ES Ceramics sees FY19 earnings rebound

TheEdge Tue, Oct 30, 2018 09:47am - 5 years View Original


KUALA LUMPUR: ES Ceramics Technology Bhd expects to see an earnings rebound in this financial year, mainly backed by a stronger order book following a dip in the financial year ended May 31, 2018 (FY18).

The group, which manufactures glove formers, is now planning to ramp up its production capacity and expand its workforce to meet growing market demand.

“Compared to the hand-to-mouth situation we experienced last year, now our order book has started to pick up. The inquiry is a lot stronger than before (compared to last year), some of which has also turned into [our] order book, which has boosted [the] outstanding order book to three months,” said its chief executive officer Wong Fook Lin.

“We are targeting to ramp up the production capacity [of our] Thailand plant to 200,000 units from the current output of 130,000 units,” he told reporters after the group’s annual general meeting yesterday.

ES Ceramics has two manufacturing plants, which are located in Ipoh, Perak and Sadao, Thailand. Both manufacturing plants have an outstanding order book of between 300,000 and 400,000 pieces of glove formers respectively, Wong said.

According to its annual report, Thailand was the group’s largest revenue source for FY18 at 53%, while the remaining 47% was from its Malaysian operations.

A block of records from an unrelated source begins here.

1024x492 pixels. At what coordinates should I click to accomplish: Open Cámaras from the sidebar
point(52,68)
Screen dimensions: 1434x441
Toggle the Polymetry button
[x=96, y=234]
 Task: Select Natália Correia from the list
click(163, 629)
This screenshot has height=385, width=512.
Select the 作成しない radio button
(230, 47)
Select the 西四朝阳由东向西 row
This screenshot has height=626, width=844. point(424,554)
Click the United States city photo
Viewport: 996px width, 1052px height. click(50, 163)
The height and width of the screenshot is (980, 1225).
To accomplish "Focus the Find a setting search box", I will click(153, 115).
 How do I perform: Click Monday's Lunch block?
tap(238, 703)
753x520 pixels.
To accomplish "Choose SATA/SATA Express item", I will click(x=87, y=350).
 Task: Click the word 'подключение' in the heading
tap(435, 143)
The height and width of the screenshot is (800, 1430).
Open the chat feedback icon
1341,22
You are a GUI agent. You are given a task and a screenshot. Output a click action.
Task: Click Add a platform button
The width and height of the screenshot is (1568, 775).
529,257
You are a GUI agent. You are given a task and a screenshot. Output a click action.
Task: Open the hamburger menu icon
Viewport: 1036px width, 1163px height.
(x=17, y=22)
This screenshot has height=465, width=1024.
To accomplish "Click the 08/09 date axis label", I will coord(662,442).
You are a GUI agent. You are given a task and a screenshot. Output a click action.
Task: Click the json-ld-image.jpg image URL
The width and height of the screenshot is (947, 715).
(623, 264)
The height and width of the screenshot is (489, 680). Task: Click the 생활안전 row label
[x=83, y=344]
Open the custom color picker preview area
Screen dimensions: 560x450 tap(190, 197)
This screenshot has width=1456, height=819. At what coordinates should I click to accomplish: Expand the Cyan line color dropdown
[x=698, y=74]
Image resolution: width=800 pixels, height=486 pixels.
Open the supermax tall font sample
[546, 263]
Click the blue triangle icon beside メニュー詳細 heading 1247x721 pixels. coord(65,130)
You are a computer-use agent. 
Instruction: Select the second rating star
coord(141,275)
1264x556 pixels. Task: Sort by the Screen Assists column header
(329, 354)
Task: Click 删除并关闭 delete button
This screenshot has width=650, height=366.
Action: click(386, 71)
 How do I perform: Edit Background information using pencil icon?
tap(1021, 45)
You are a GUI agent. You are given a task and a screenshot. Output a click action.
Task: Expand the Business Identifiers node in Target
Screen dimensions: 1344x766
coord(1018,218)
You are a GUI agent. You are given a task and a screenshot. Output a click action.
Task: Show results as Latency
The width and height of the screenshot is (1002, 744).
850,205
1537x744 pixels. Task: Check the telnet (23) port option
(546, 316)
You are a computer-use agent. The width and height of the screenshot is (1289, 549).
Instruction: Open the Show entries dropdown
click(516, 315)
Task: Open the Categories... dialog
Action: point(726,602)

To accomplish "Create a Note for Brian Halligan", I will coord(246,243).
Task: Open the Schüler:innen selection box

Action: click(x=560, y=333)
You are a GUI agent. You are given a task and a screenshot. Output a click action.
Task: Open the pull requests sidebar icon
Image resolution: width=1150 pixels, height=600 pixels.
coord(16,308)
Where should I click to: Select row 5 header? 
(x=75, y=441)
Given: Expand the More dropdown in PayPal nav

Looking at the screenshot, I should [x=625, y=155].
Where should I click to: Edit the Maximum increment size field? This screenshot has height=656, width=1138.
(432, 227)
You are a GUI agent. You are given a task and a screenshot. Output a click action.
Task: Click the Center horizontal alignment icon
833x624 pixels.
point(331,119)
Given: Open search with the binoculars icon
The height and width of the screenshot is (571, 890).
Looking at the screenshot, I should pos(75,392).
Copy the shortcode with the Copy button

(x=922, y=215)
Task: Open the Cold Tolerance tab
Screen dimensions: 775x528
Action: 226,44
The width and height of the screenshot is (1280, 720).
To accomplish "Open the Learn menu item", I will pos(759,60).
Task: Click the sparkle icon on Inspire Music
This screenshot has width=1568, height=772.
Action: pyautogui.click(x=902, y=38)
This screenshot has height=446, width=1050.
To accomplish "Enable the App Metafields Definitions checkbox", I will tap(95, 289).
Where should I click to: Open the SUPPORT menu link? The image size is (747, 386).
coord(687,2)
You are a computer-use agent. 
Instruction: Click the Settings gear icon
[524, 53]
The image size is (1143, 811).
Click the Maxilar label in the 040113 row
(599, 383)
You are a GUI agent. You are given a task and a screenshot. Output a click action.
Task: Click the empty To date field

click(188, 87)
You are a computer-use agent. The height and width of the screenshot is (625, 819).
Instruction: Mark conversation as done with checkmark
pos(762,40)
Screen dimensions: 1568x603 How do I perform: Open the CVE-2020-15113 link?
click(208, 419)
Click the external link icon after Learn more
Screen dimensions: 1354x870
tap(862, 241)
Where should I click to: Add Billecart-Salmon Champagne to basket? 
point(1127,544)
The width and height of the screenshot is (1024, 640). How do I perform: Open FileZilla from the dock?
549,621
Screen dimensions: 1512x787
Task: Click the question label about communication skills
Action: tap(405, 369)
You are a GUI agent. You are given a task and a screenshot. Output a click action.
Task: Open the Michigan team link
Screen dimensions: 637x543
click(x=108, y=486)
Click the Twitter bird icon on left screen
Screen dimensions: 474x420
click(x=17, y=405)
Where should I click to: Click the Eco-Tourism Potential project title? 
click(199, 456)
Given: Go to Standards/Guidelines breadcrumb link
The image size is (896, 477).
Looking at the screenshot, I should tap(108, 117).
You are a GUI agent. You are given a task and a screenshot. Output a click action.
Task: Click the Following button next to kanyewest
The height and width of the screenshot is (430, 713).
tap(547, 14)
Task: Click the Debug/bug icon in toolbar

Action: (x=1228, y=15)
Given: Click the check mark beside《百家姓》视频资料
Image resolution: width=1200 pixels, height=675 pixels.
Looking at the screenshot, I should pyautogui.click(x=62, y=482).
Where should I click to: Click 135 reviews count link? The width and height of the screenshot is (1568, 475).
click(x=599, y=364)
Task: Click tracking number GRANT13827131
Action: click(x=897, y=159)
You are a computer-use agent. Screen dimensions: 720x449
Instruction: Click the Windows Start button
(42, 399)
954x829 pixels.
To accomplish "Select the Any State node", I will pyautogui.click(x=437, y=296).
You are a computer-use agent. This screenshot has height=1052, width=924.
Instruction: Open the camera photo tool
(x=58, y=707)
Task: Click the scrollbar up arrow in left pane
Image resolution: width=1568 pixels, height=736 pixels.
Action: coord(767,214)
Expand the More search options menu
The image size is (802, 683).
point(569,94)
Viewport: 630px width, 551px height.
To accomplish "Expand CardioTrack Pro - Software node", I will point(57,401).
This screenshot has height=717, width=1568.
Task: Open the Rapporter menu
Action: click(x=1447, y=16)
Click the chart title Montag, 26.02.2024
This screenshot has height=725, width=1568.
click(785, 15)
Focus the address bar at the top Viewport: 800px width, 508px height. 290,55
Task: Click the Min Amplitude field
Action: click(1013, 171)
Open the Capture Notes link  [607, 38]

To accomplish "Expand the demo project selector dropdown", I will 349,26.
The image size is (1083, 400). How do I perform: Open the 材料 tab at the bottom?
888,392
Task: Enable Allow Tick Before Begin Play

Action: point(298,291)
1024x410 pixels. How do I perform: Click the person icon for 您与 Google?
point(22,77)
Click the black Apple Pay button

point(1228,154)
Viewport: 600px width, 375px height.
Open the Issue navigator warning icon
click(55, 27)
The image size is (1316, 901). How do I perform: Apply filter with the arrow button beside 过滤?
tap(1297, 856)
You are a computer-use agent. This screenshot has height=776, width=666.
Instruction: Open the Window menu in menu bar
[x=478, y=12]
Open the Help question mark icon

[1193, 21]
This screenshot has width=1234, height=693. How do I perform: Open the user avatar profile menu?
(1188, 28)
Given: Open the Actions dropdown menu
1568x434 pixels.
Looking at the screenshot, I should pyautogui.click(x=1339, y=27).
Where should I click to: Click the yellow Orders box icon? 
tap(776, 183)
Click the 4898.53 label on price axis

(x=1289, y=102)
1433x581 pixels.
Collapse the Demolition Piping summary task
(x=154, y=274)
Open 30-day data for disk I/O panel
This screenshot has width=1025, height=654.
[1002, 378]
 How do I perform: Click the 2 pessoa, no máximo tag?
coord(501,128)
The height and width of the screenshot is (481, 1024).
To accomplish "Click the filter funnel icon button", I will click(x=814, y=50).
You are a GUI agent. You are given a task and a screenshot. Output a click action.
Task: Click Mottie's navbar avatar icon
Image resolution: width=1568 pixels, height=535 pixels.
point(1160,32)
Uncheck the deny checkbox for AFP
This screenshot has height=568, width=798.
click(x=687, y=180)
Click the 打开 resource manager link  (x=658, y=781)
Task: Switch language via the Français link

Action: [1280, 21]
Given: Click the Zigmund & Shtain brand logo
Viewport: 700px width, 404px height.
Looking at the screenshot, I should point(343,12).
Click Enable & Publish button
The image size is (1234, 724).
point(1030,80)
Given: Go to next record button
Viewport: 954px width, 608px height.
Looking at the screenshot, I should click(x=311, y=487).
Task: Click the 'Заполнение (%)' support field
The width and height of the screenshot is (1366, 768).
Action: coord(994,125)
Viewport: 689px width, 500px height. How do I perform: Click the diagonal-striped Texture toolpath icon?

However, Wong said ES Ceramics is currently facing a manpower shortage and had filed an application to hire an additional 70 new foreign workers to fill up the vacant positions. Both plants have a total workforce of 400 people.

On the same note, the group said it will continue to invest in automation machines and equipment to meet customer expectations in terms of quality and prices.

“Through automation, I think this is a long-term approach to solve the manpower and productivity issues we are facing,” Wong said, adding that automation is the key to ensure that the group can deliver consistent quality of products to its customers.

The group expects to spend up to RM5 million on investment in automation plans, mainly from internal funds. The group is in a net cash position, with its cash and cash equivalents standing at RM22.7 million as at FY18.

With investment in automation looming amid a bottom-line recovery, ES Ceramics has also put its planned transfer from the ACE Market to the Main Market of Bursa Malaysia on hold as it was seen to be too costly.

Wong said the group will remain on the ACE Market for at least two more years despite meeting requirements for the move.

In 2015, the group set a target to transfer to the Main Market in three years’ time. The group then recorded a significant growth in net profit, which doubled from RM2.62 million for FY14 to RM5.59 million for FY15.

However, the group’s bottom line dropped on an annual basis for three consecutive financial years after the peak in FY15.

The sharpest annual drop was in FY18, when its net profit plunged 96.31% year-on-year (y-o-y) to RM234,000 from RM6.33 million a year prior. Revenue fell 24.3% y-o-y to RM25.18 million.

The sharp drop was due to a decrease in revenue and lower margins due to its product mix in tandem with higher operating costs.

Yesterday, ES Ceramics reported a 19.28% y-o-y drop in net profit to RM448,000 for the first quarter of FY19 (1QFY19) ended Aug 31, 2018 as higher operating costs squeezed margins. Quarterly revenue improved 18.24% to RM7.36 million.

This resulted in lower earnings per share of 0.2 sen for 1QFY19 from 0.3 sen for 1QFY18. In its filing with Bursa, the group said it remains confident of achieving a favourable financial performance for FY19.